(Saved data entries)
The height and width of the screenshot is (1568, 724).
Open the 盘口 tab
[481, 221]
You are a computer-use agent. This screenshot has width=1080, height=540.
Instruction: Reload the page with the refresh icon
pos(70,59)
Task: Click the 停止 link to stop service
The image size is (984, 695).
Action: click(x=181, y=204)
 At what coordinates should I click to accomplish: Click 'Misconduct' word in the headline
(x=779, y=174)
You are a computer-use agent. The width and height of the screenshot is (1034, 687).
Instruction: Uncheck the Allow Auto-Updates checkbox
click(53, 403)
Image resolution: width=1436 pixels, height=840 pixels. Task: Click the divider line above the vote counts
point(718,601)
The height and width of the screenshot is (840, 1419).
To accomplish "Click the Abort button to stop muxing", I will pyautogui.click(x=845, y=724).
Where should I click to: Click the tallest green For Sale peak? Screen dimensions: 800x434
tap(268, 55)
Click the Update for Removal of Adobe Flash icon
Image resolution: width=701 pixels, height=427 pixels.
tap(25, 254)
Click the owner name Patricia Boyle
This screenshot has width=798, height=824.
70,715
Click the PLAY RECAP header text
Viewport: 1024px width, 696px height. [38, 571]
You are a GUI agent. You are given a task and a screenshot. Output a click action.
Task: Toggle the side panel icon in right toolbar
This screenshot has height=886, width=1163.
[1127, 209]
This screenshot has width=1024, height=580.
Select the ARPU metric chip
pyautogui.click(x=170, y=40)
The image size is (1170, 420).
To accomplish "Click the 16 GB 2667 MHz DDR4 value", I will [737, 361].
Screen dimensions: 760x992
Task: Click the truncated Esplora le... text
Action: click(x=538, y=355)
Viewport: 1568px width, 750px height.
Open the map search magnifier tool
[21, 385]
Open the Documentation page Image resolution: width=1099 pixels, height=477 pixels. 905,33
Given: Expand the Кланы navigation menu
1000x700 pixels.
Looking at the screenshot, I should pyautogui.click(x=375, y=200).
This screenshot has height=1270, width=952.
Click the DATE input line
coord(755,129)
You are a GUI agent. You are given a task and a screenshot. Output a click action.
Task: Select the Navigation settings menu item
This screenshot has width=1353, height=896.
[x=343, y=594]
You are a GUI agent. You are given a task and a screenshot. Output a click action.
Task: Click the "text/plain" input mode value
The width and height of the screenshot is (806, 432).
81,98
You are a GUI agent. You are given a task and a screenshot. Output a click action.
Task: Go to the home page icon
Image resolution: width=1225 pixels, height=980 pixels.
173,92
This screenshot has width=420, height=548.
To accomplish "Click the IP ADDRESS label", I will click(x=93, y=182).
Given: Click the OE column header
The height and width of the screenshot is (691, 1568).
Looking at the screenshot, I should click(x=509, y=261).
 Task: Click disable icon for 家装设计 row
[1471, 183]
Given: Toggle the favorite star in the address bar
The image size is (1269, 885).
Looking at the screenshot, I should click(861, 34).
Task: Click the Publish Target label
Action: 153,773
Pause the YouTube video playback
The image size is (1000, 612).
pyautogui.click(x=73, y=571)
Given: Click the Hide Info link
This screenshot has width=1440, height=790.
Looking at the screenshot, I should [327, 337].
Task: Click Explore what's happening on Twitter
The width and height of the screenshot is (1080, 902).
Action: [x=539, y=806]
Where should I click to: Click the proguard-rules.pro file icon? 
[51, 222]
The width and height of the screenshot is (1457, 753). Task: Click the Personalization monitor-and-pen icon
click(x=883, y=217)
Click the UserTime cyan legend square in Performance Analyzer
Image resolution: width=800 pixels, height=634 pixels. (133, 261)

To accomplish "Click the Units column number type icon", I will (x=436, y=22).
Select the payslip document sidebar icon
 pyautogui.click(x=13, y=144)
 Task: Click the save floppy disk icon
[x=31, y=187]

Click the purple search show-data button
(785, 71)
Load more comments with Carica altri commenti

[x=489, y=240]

• _Work item_
For this exercise, repeat the data above exactly.

• _Solved exercise_
The height and width of the screenshot is (1568, 724).
Open the 盘口 tab
[481, 221]
You are a computer-use agent. This screenshot has width=1080, height=540.
Instruction: Reload the page with the refresh icon
pos(70,59)
Task: Click the 停止 link to stop service
The image size is (984, 695).
Action: click(x=181, y=204)
 At what coordinates should I click to accomplish: Click 'Misconduct' word in the headline
(x=779, y=174)
You are a computer-use agent. The width and height of the screenshot is (1034, 687).
Instruction: Uncheck the Allow Auto-Updates checkbox
click(53, 403)
Image resolution: width=1436 pixels, height=840 pixels. Task: Click the divider line above the vote counts
point(718,601)
The height and width of the screenshot is (840, 1419).
To accomplish "Click the Abort button to stop muxing", I will pyautogui.click(x=845, y=724).
Where should I click to: Click the tallest green For Sale peak? Screen dimensions: 800x434
tap(268, 55)
Click the Update for Removal of Adobe Flash icon
Image resolution: width=701 pixels, height=427 pixels.
tap(25, 254)
Click the owner name Patricia Boyle
This screenshot has width=798, height=824.
70,715
Click the PLAY RECAP header text
Viewport: 1024px width, 696px height. [38, 571]
You are a GUI agent. You are given a task and a screenshot. Output a click action.
Task: Toggle the side panel icon in right toolbar
This screenshot has height=886, width=1163.
[1127, 209]
This screenshot has width=1024, height=580.
Select the ARPU metric chip
pyautogui.click(x=170, y=40)
The image size is (1170, 420).
To accomplish "Click the 16 GB 2667 MHz DDR4 value", I will [737, 361].
Screen dimensions: 760x992
Task: Click the truncated Esplora le... text
Action: click(x=538, y=355)
Viewport: 1568px width, 750px height.
Open the map search magnifier tool
[21, 385]
Open the Documentation page Image resolution: width=1099 pixels, height=477 pixels. 905,33
Given: Expand the Кланы navigation menu
1000x700 pixels.
Looking at the screenshot, I should pyautogui.click(x=375, y=200).
This screenshot has height=1270, width=952.
Click the DATE input line
coord(755,129)
You are a GUI agent. You are given a task and a screenshot. Output a click action.
Task: Select the Navigation settings menu item
This screenshot has width=1353, height=896.
[x=343, y=594]
You are a GUI agent. You are given a task and a screenshot. Output a click action.
Task: Click the "text/plain" input mode value
The width and height of the screenshot is (806, 432).
81,98
You are a GUI agent. You are given a task and a screenshot. Output a click action.
Task: Go to the home page icon
Image resolution: width=1225 pixels, height=980 pixels.
173,92
This screenshot has width=420, height=548.
To accomplish "Click the IP ADDRESS label", I will click(x=93, y=182).
Given: Click the OE column header
The height and width of the screenshot is (691, 1568).
Looking at the screenshot, I should click(x=509, y=261).
 Task: Click disable icon for 家装设计 row
[1471, 183]
Given: Toggle the favorite star in the address bar
The image size is (1269, 885).
Looking at the screenshot, I should click(861, 34).
Task: Click the Publish Target label
Action: 153,773
Pause the YouTube video playback
The image size is (1000, 612).
pyautogui.click(x=73, y=571)
Given: Click the Hide Info link
This screenshot has width=1440, height=790.
Looking at the screenshot, I should [327, 337].
Task: Click Explore what's happening on Twitter
The width and height of the screenshot is (1080, 902).
Action: [x=539, y=806]
Where should I click to: Click the proguard-rules.pro file icon? 
[51, 222]
The width and height of the screenshot is (1457, 753). Task: Click the Personalization monitor-and-pen icon
click(x=883, y=217)
Click the UserTime cyan legend square in Performance Analyzer
Image resolution: width=800 pixels, height=634 pixels. (133, 261)

To accomplish "Click the Units column number type icon", I will (x=436, y=22).
Select the payslip document sidebar icon
 pyautogui.click(x=13, y=144)
 Task: Click the save floppy disk icon
[x=31, y=187]

Click the purple search show-data button
(785, 71)
Load more comments with Carica altri commenti

[x=489, y=240]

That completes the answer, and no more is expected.